We also need to examine how the growth of the Internet is likely to further the First Amendment value of access to government information. While in general, of course, the Internet vastly increases the public's access to all kinds of information, specific characteristics of the Internet may at the same time be used as grounds to decrease access to government information in particular. Such access is now, in large part, guaranteed by the Freedom of Information Act. But the Infrastructure Report(8), in the course of recommending much greater sharing of information between the government and the private sector with no discussion then recommended changes to the Freedom of Information Act to exempt such information from public disclosure.

Will the increased points of connection between government and private parties in building the Internet in fact result in a new -- and more restricted -- definition of what information concerns government activities and, therefore, is subject to disclosure under the Freedom of Information Act? Will the increase in technological partnerships between public and private parties increase transparency by making publicly available more information on the non-governmental sector? Or, will increasing public-private partnerships, in fact, decrease transparency by making more government information secret?

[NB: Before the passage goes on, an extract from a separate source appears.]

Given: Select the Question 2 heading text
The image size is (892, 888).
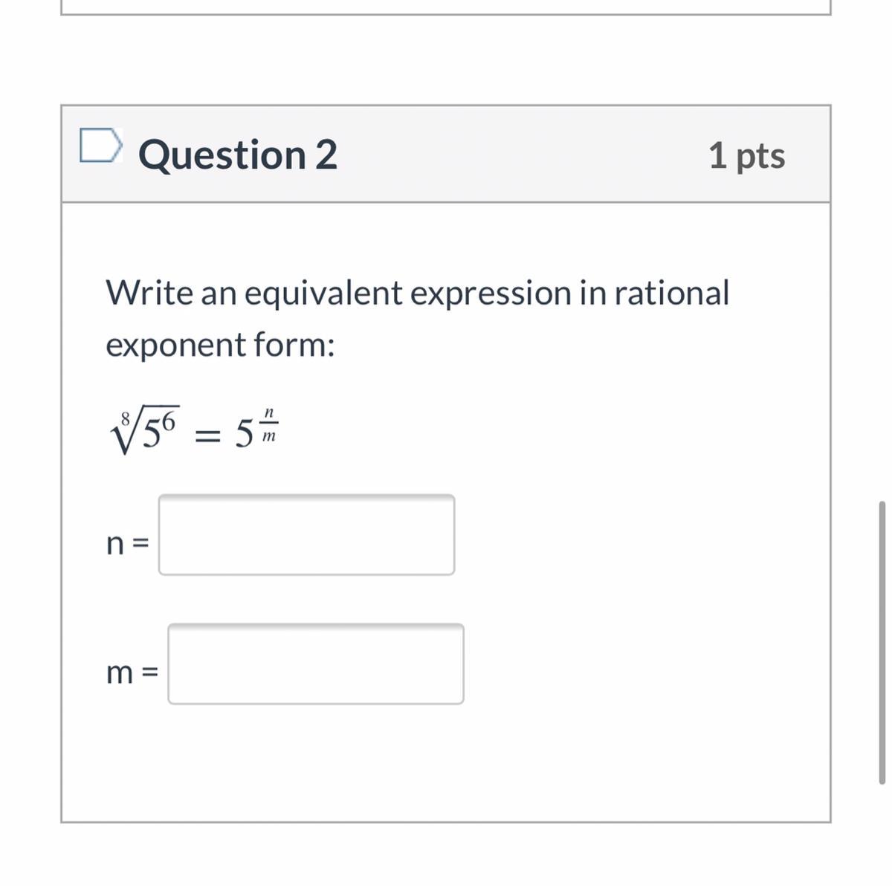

The answers to these questions will depend upon whether one begins with a presumption of disclosure.(9) I would argue that such information should be subject to the FOIA because it is functionally like other information in the possession of the government -- it is relevant to democratic decision-making. Then it must be asked whether there are good reasons to exempt narrow and specific categories of such information from disclosure? What are the costs of doing so? This proposal of course, simply calls for application of traditional FOIA analysis to such information, where the presumption is that all government information belongs to the people and must be disclosed unless Congress legislates narrow and specific categories of exemption after a cost-benefit examination.

Privacy, Surveillance and National Security on the Internet.

In the past, debates over Fourth Amendment protections against government intrusions on privacy have largely occurred in the context of criminal law enforcement and the government's need to obtain information to identify and convict criminals. But the Fourth Amendment issues relating to privacy on the Internet are seen by the government through the prism not only of law enforcement interests, but also of national security interests.(10) Once again, such characterization includes the danger of according too much weight to such interests and calls for specific identification of the national security harms being referred to and a skeptical look at their imminence and probability.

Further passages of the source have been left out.